11/26/09

album of the week: 11.4






HORSE The Band
Desperate Living
Vagrant Records (2009)

why you'll love it - 8bit synth!
why you'll hate it - it's metal screamo music

As the year draws to a close, here is something a bit different than the usual fare. HORSE The Band is very loud, and not in the noisy lo-fi style I normally dish out. This is a straight up "scream like cookie monster" metal kind of thing. Usually I just roll my eyes at this kind of stuff, but HTB has an ace up their sleeve - an 8bit synth.

I fully admit the only reason I listen to this band is for the synthesizer, although their humor and guitar riffs can win me over at times. Before 2007, HTB was much more versatile in their songwriting. They would cleverly work NES references into their synth lines and lyrics without sounding like they were pandering to geeks. With time, their melodies and songwriting content got more crazy and culminated in 2006, with an EP of songs about pizza.

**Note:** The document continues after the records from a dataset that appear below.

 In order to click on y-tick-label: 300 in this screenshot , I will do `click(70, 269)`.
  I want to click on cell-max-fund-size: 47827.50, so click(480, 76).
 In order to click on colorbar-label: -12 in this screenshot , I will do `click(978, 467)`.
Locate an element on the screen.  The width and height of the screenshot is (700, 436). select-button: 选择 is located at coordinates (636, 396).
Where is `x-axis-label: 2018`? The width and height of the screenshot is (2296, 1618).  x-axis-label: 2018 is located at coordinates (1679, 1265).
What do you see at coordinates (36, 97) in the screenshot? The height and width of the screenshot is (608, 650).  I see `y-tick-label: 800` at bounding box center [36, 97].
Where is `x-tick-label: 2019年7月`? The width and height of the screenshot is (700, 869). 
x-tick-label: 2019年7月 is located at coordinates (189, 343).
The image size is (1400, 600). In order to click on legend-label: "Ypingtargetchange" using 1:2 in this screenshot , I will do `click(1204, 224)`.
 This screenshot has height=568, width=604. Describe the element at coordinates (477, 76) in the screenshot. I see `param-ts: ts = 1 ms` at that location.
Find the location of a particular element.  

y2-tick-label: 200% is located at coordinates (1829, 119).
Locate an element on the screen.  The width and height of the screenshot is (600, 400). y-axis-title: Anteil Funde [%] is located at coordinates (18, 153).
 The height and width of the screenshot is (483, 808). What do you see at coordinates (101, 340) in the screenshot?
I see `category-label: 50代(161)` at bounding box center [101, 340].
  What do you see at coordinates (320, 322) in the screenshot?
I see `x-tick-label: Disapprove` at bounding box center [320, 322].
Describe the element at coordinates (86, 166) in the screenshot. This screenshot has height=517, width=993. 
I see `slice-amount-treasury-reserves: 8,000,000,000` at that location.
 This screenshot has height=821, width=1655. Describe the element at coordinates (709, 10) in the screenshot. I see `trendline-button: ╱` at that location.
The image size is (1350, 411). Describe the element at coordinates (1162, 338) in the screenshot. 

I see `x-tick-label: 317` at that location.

Soon after that, they decided they wanted to be a serious band, with honest lyrics and nerfing the synth. The resulting album (A Natural Death) was an absolute disaster. HORSE The Band, you are content to play music that is of a ridiculous genre; thus can never be taken seriously! With Desperate Living, HTB is still holding on to their self-destrucive vision from the last album, but have worked a little bit of self-parody into it.

Singer, Nathan Winneke, is still screaming with a bit too much conviction; but at least this time out when he growls out an eye-roll inducing line like "sorry that you're dead", it's followed once again by a kickass synth line that sounds like something out of The Legend of Zelda. Erik Engstrom has been given more liberty to bash away with the bleep-blorps here, so the nectar I crave is back; and that is nearly all I need to justify this album's existence.

Despite still taking a good chunk of this album too seriously, tracks like the narcissistic "HORSE The Song" are a promising wink to let us know they've stepped back from the edge of pretentiousness. "Science Police" is a genuinely good song with a pace that doesn't try to ram metalcore down your throat. They need more songs like that. Droning moments of ambience ruin a few songs, such as "Shapeshifter" and "Lord Gold Wand of Unyielding". Thankfully they are met with an equal amount of insanity in other songs, which I chose not to spoil with examples.

After you cut out the embarrassing A Natural Death era holdovers, there are about eight good songs and 30 minutes of music on this album worth enjoying; which just scrapes by to let me hope that the band is back on the right track. It's no The Mechanical Hand though, that's for sure. I'd much prefer that Eric would pack up his synthesizer and start a new band at this point.